When dermatologists are looking at a lesion that they think might be a tumor, they’ll break out a ruler—the type you might have used in grade school—to take an accurate measurement of its size. Dermatologists tend to do this only for lesions that are a cause for concern. So in the set of biopsy images, if an image had a ruler in it, the algorithm was more likely to call a tumor malignant, because the presence of a ruler correlated with an increased likelihood a lesion was cancerous. Unfortunately, as Novoa emphasizes, the algorithm doesn’t know why that correlation makes sense, so it could easily misinterpret a random ruler sighting as grounds to diagnose cancer
When going from a proof-of-concept to a production application of this AI the lesion photos might change. For example you might standardize the capturing of photos to always have the ruler present. This would cause the production observations to not be consistent with the training set and would be one source of “model rot”.

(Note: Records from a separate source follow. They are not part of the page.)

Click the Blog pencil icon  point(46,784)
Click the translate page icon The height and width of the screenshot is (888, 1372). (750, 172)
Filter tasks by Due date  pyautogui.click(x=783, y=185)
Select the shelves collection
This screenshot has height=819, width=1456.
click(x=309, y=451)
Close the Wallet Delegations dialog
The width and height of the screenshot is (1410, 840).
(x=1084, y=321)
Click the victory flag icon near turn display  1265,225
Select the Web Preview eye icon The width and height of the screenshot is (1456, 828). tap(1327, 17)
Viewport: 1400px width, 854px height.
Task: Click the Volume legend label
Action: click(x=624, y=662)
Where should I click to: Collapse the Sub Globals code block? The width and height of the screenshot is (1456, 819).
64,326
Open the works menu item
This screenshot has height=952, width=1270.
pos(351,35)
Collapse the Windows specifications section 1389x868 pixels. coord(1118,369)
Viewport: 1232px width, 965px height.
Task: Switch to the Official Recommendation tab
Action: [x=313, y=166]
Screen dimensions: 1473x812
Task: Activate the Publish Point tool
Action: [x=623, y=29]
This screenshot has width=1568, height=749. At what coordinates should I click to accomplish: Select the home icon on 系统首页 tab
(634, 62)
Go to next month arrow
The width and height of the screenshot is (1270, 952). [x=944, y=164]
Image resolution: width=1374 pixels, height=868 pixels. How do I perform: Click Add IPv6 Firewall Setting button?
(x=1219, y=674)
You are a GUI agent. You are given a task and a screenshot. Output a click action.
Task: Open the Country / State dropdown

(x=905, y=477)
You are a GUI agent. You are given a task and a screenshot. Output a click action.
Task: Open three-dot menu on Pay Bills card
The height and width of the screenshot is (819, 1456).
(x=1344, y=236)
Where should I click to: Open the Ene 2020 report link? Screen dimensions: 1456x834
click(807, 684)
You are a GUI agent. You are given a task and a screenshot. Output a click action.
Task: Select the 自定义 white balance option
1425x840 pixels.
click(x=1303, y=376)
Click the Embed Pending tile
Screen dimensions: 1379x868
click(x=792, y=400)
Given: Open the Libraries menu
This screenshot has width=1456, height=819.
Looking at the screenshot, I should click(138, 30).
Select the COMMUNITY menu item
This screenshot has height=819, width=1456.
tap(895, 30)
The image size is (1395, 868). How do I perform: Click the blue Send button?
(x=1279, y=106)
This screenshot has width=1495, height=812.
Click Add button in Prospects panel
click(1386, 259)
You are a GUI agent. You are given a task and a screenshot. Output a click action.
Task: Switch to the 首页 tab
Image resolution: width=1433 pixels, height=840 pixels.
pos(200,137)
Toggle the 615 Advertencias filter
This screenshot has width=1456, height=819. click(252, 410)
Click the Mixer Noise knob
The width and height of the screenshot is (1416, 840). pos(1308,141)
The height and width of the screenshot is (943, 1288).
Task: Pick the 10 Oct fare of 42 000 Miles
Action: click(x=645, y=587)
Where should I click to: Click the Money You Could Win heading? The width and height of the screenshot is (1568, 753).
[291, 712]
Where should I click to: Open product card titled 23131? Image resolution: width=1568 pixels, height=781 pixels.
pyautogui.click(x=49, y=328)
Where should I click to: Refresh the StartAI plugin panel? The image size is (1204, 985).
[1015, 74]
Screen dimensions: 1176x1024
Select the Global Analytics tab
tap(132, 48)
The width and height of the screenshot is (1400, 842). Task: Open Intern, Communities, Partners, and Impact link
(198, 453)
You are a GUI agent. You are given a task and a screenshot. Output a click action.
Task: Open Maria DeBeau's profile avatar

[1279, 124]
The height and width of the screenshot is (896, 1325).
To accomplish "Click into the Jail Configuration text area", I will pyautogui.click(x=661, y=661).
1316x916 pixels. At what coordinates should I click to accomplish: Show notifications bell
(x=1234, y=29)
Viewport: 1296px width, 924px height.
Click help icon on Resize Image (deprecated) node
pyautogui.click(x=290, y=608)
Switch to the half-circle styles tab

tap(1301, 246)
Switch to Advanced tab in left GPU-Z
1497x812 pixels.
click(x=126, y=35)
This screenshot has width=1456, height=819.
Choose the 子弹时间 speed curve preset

In another paper a similar issue was found because doctors sometimes use purple markers to highlight potentially-malignant skin cancers for easier examination. Some argue that the purple marks are a real signal that should be incorporated in the model just as the visual appearance of the tumor itself is incorporated. However, if your goal is robust generalizability over time it is probably best to not have your AI incorporate the human applied purple marks as signal, as the standards for applying those marks may vary across teams and across time. In any case you certainly want to be aware that those purple marks are part of what is driving the models predictions so you can make a conscious decision about whether you want that to be the case. It is through a commitment to explainability and looking for underlying causation that you will become aware of these sorts of impacts.